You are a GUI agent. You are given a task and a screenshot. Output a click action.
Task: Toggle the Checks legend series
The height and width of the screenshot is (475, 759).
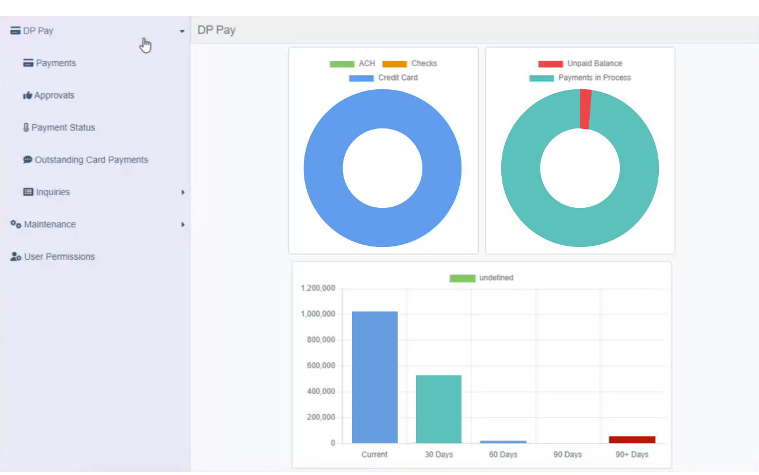409,64
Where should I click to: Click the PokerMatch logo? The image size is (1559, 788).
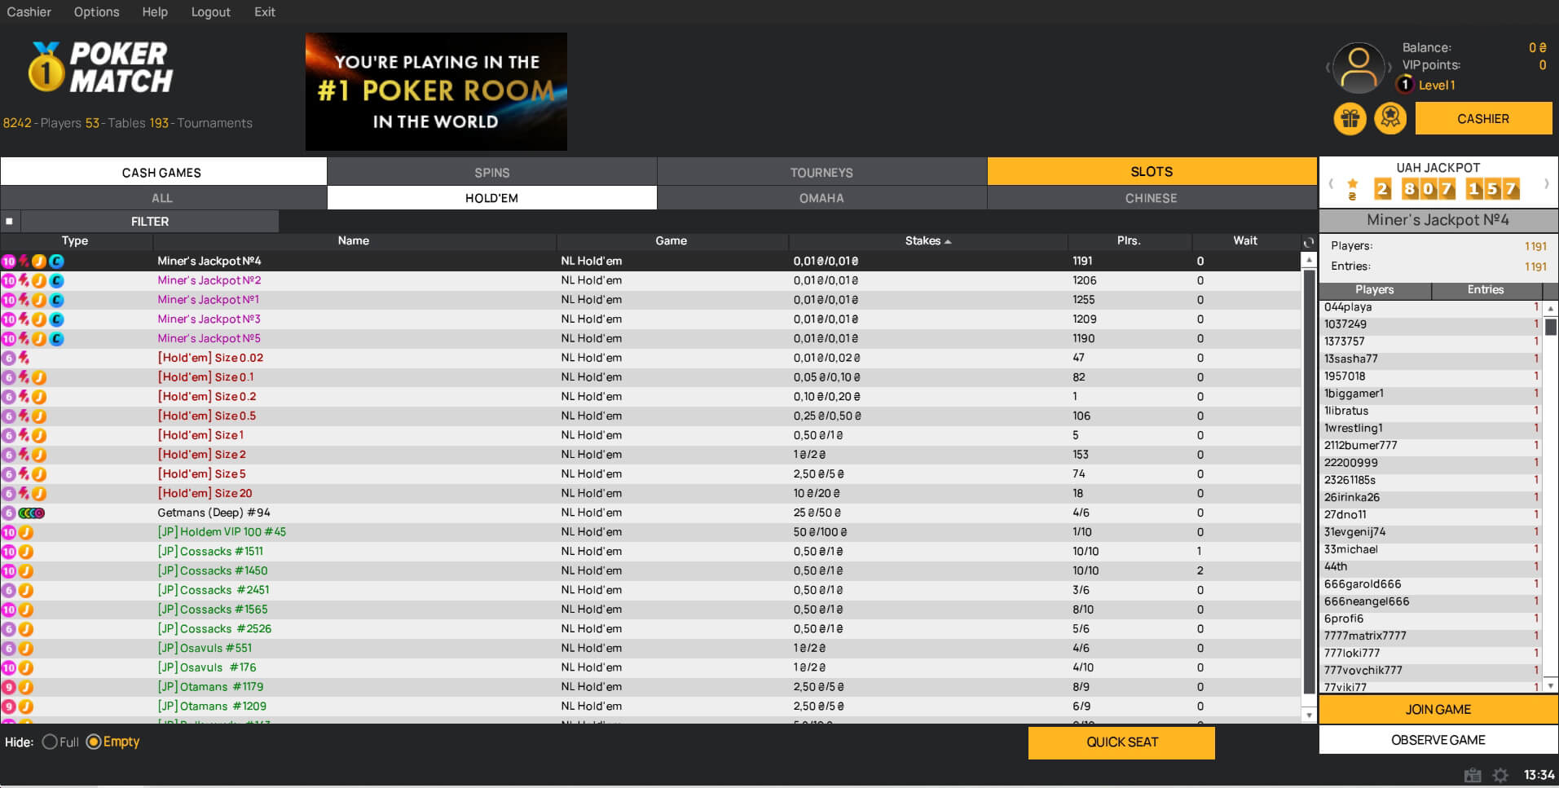point(101,68)
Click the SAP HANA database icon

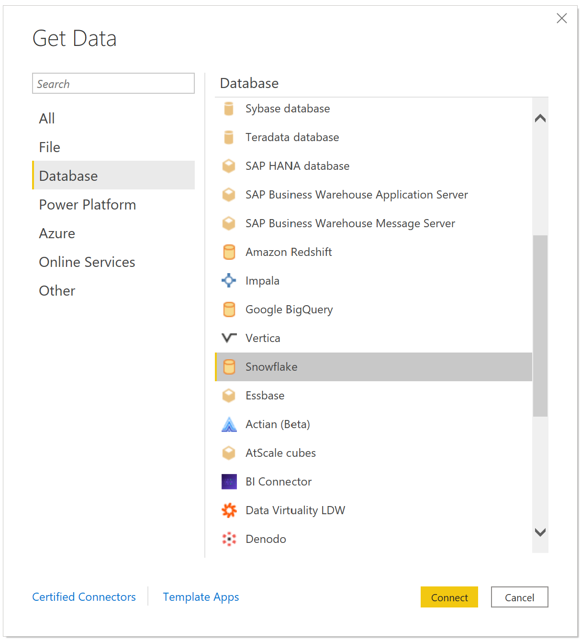point(229,166)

........

Leave out the pictures and reproduce the rest of the records exactly.

▶ **Answer section**:
You are a GUI agent. You are given a task and a screenshot. Output a click action.
Task: Toggle the Checks legend series
The height and width of the screenshot is (475, 759).
409,64
Where should I click to: Click the PokerMatch logo? The image size is (1559, 788).
point(101,68)
Click the SAP HANA database icon

point(229,166)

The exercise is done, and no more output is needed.